The Vasishtha king Anantavarman is known from his Siripuram and Srungavarapukota copper-plate inscriptions. These epigraphs describe him as a son of Maharaja Prabhanjanavarman, and a grandson of Maharaja Gunavarman.

Thus, three rulers of the dynasty are known:

- Maharaja Gunavarman
- Maharaja Prabhanjanavarman
- Parameshvara Anantavarman

== Territory ==

The Siripuram and Srungavarapukota inscriptions of Anantavarman were issued from Devapura and Pishtapura respectively. In Siripuram inscription, his grandfather Gunavarman is described as the lord of Devapura. The city was presumably the capital of a region called Devarashtra (within Kalinga), which Anantavarman inherited from his ancestors. Devarashtra is identified as the present-day Yelamanchili taluka.

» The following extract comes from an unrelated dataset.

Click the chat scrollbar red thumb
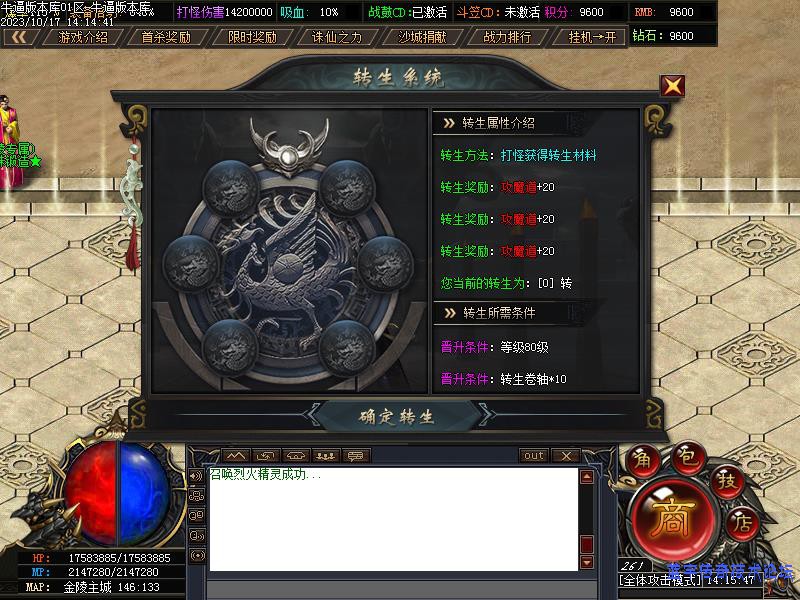 click(587, 544)
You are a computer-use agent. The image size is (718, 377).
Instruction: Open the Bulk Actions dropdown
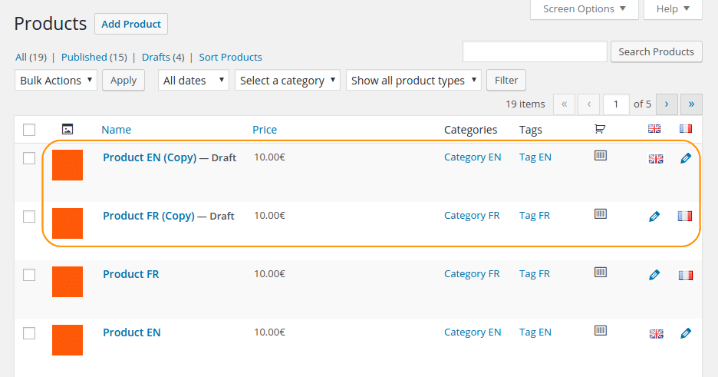click(56, 80)
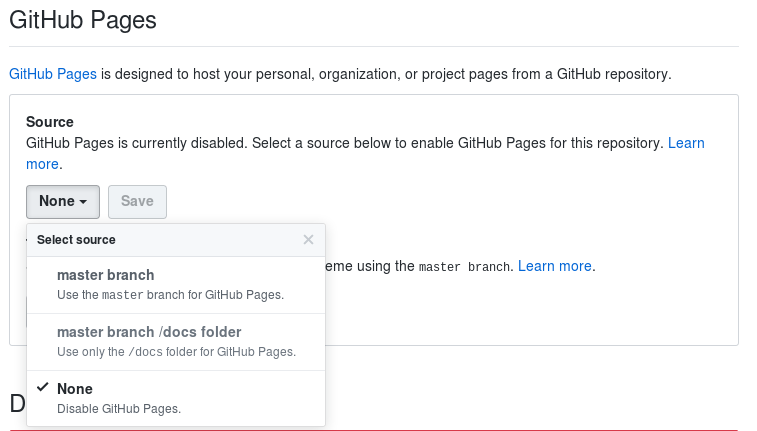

According to the Allahabad Pillar inscription, the Gupta emperor Samudragupta defeated the kings of Devarashtra and Pishtapura during his southern invasion. It appears that Gunavarman became a sovereign of Devarashtra after the decline of the Gupta rule in the region.

== Religion ==

Unlike the Vaishnavite Matharas, Anantavarman was a Shaivite. His inscriptions describe him as parama-maheshvara (devotee of Shiva).

== Inscriptions ==

The following copper-plate inscriptions of the Vasishtha kings are known:

| Find spot | Issued by | Issued from | Purpose |
|---|---|---|---|
| Siripuram, Srikakulam | Anantavarman | Devapura | Grant of village Tontapara (possibly modern Totada) |
| Srungavarapukota | Anantavarman | Pishtapura | Grant of the village Kindeppa |

All the records are in Sanskrit language, written in a southern variety of the Brahmi script.